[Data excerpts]
▼▼▼
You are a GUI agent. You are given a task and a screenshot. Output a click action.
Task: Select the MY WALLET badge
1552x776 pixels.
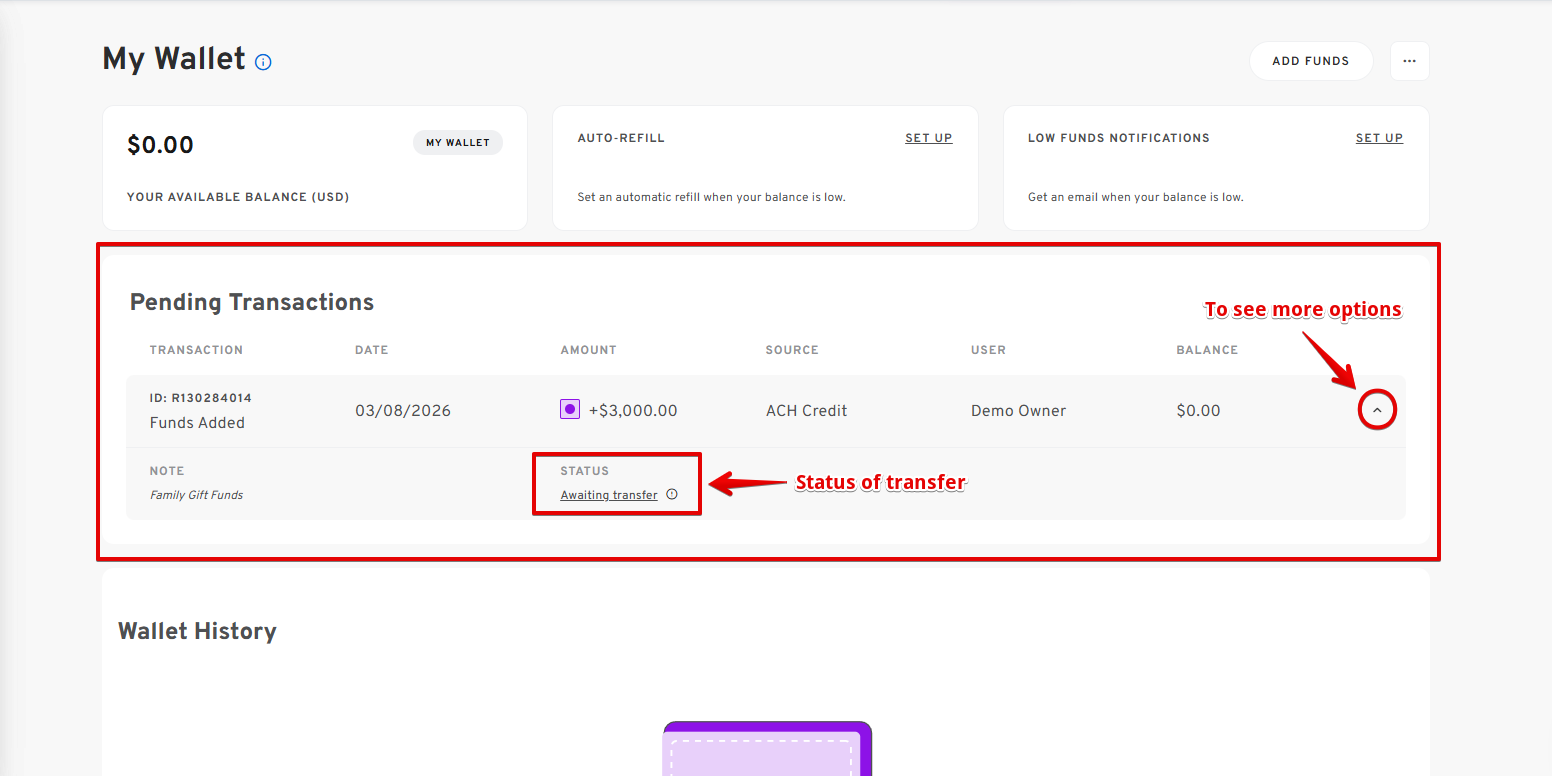tap(458, 143)
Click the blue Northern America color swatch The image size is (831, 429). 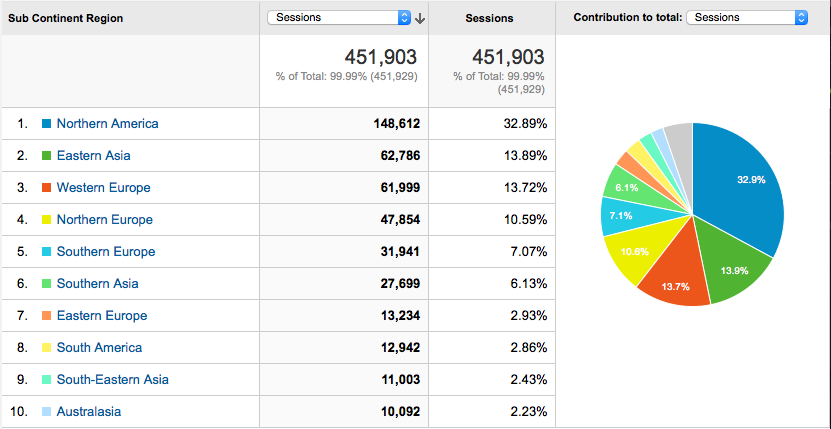click(46, 124)
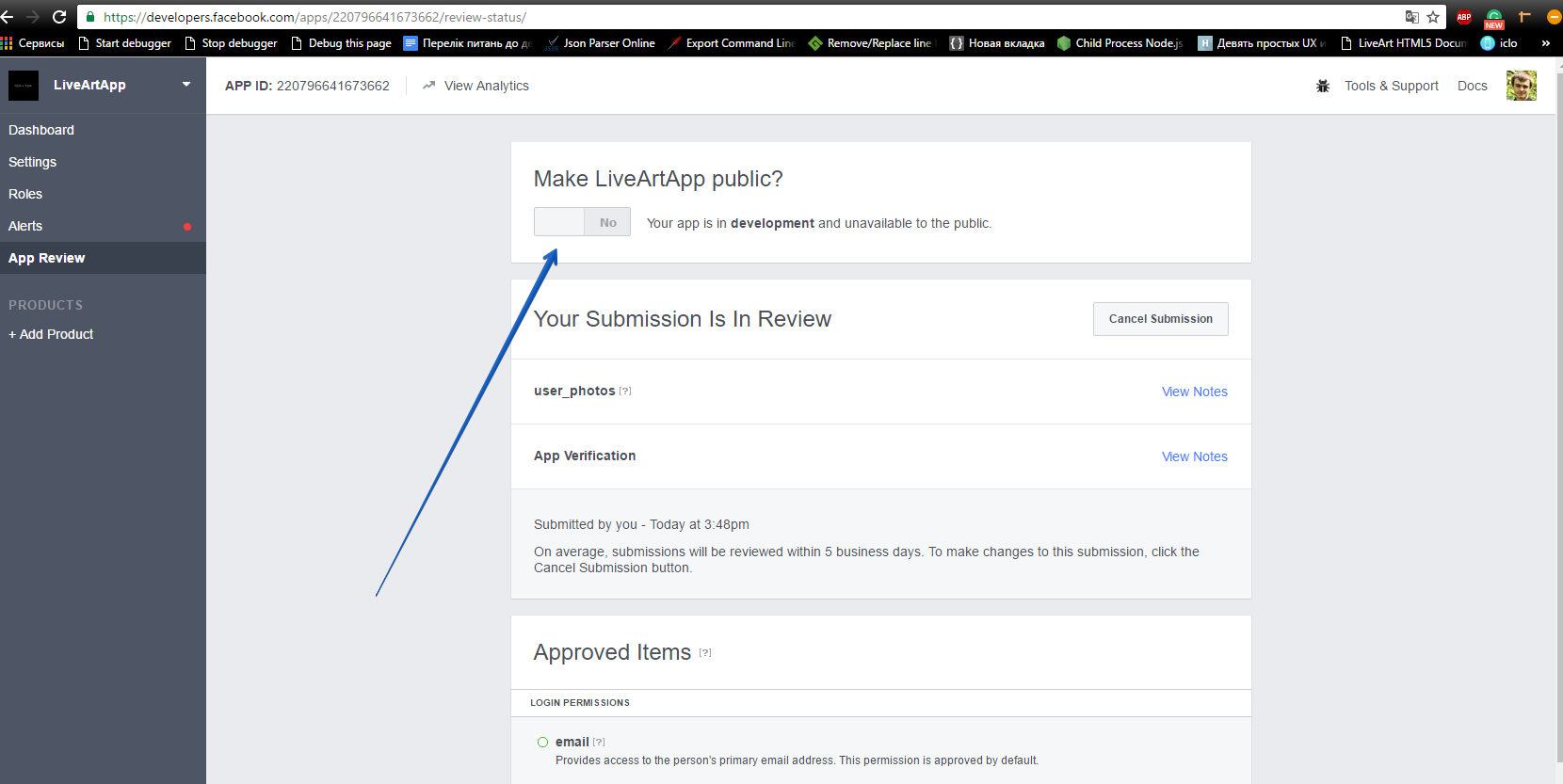
Task: Open the Tools & Support menu
Action: click(1391, 86)
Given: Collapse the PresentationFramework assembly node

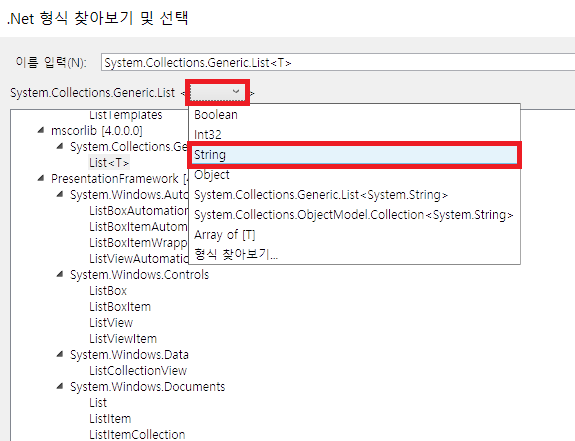Looking at the screenshot, I should [x=41, y=179].
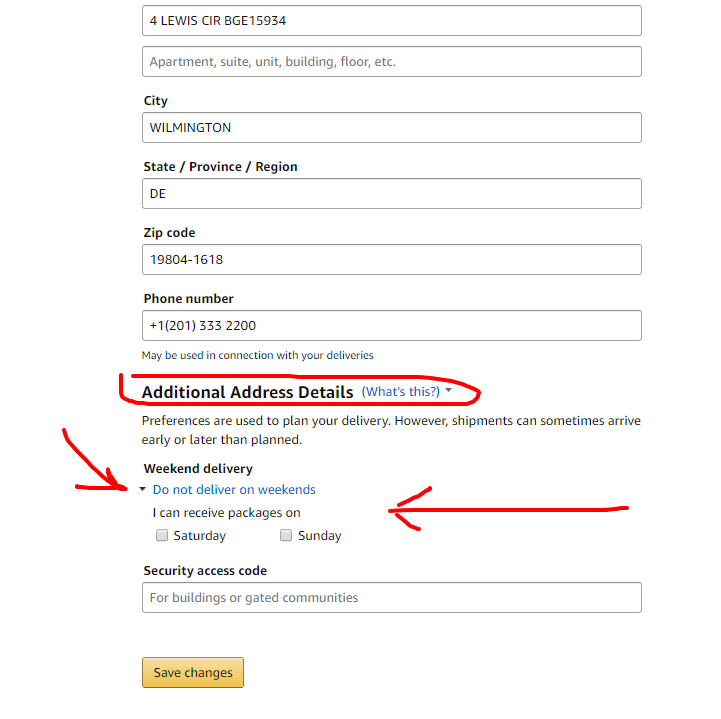Enable the Sunday delivery checkbox
Image resolution: width=721 pixels, height=719 pixels.
pos(286,536)
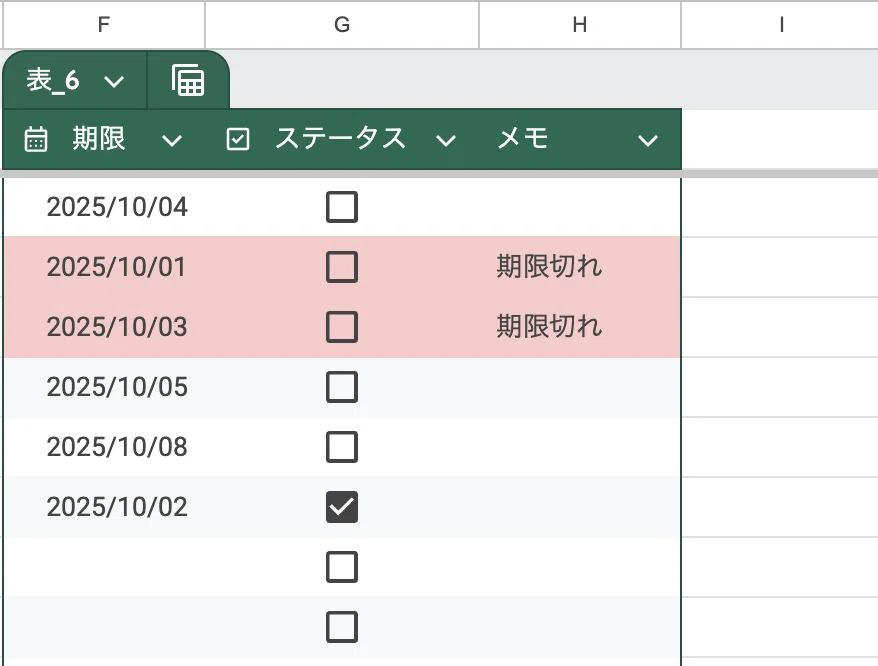
Task: Toggle the checkbox for 2025/10/01 row
Action: [x=342, y=267]
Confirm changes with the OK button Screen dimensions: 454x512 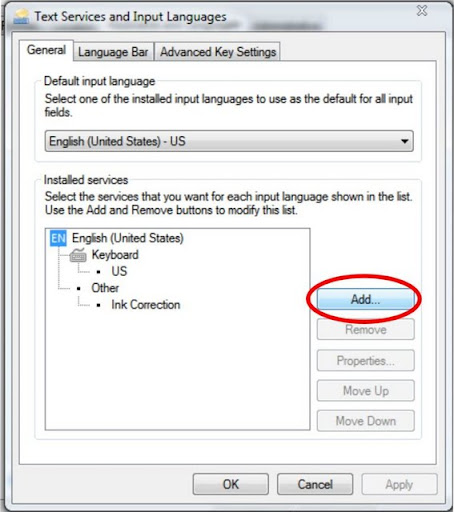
▲▲▲
Pictures are not part of the copy. Extract exactly the lines from the line containing "Given: Collapse the" through the final line of the entries above, both included.

## WRITTEN RESPONSE
Given: Collapse the PresentationFramework assembly node

Looking at the screenshot, I should [x=41, y=179].
Enable the Sunday delivery checkbox
Image resolution: width=721 pixels, height=719 pixels.
pos(286,536)
Task: Toggle the checkbox for 2025/10/01 row
Action: [x=342, y=267]
Confirm changes with the OK button Screen dimensions: 454x512 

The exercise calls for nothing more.